Guam Customs and Quarantine Agency officials outlined a multi‑year plan to modernize and automate manual customs processes, describing studies, vendor reviews and a proposed adoption of an ASSICUDA/ASCUDA trade‑facilitation system. Agency witnesses said work contracted under Department of Interior technical assistance funded assessments and consultant reports and that a local $1.3 million allocation plus a $760,000 DOI grant are available as contingencies.
Director Zach Perredon told senators the agency has completed diagnostic assessments and is preparing rule and legal reforms for manifest submission requirements by carriers; the agency also referenced a pending budget bill that would formalize ASSICUDA as the government’s chosen platform and permit negotiation with the vendor pending legislative action. CQA provided a projected cadence: IF the bill passes and procurement proceeds, negotiation would occur in early‑ to mid‑2026 with phased implementation, technical rollout and training extending into 2028.

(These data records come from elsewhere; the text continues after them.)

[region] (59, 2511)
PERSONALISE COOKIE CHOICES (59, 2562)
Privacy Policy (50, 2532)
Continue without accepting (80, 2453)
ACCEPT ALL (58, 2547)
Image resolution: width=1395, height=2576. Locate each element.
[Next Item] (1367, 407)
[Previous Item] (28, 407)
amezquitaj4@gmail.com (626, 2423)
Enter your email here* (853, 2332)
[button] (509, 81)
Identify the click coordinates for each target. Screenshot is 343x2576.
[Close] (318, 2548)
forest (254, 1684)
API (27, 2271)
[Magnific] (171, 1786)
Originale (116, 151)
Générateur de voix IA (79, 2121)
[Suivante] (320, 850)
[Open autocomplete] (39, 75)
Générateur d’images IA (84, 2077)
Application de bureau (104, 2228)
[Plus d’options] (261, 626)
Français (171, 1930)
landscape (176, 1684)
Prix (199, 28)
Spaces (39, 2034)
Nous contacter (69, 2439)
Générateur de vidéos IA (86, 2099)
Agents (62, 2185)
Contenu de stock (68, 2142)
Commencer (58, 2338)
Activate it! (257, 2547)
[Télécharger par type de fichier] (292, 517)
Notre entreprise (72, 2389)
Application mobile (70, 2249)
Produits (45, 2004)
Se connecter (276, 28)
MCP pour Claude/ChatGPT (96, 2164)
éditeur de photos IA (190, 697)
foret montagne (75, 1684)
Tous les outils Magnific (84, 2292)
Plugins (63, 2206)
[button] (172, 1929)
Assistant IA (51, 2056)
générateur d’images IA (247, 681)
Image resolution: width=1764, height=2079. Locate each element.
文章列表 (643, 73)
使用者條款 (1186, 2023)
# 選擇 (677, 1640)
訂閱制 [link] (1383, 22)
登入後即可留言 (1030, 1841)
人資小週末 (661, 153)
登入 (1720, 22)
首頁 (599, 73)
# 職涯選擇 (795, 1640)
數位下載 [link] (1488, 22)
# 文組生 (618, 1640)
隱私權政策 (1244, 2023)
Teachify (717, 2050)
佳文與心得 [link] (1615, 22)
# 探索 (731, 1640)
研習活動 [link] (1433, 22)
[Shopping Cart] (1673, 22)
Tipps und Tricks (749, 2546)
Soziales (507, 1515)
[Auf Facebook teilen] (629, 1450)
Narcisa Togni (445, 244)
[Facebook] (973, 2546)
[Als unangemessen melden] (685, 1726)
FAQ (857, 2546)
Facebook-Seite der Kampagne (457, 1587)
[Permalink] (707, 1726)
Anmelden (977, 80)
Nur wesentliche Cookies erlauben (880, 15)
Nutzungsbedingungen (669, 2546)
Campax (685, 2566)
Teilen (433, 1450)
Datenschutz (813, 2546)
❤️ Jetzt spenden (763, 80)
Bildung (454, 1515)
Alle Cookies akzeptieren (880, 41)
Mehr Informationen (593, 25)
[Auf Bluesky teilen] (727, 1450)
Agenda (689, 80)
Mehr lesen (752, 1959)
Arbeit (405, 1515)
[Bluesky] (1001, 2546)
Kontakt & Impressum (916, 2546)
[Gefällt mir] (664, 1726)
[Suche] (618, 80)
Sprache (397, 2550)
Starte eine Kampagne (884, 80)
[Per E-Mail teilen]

Senators pressed CQA on multiple procurement failures that have delayed modernization. CQA gave a concrete example: a FEMA‑funded backscatter X‑ray procurement was awarded to a vendor whose delivery timeline exceeded the grant period; FEMA denied a no‑cost extension, and the agency expects to return approximately $1.4 million of that grant. Committee members said repeated GSA/DOA processing problems force agencies into repeated procurement cycles that risk losing federal awards and impede modernization schedules.
Lawmakers asked CQA to provide the committee with the draft procurement schedule, the IFB/sole‑source documentation (if used), and a list of all grant awards where the agency did not execute contracts so the committee can assess whether statutory or administrative changes are needed to ensure awarded grant funds are spent.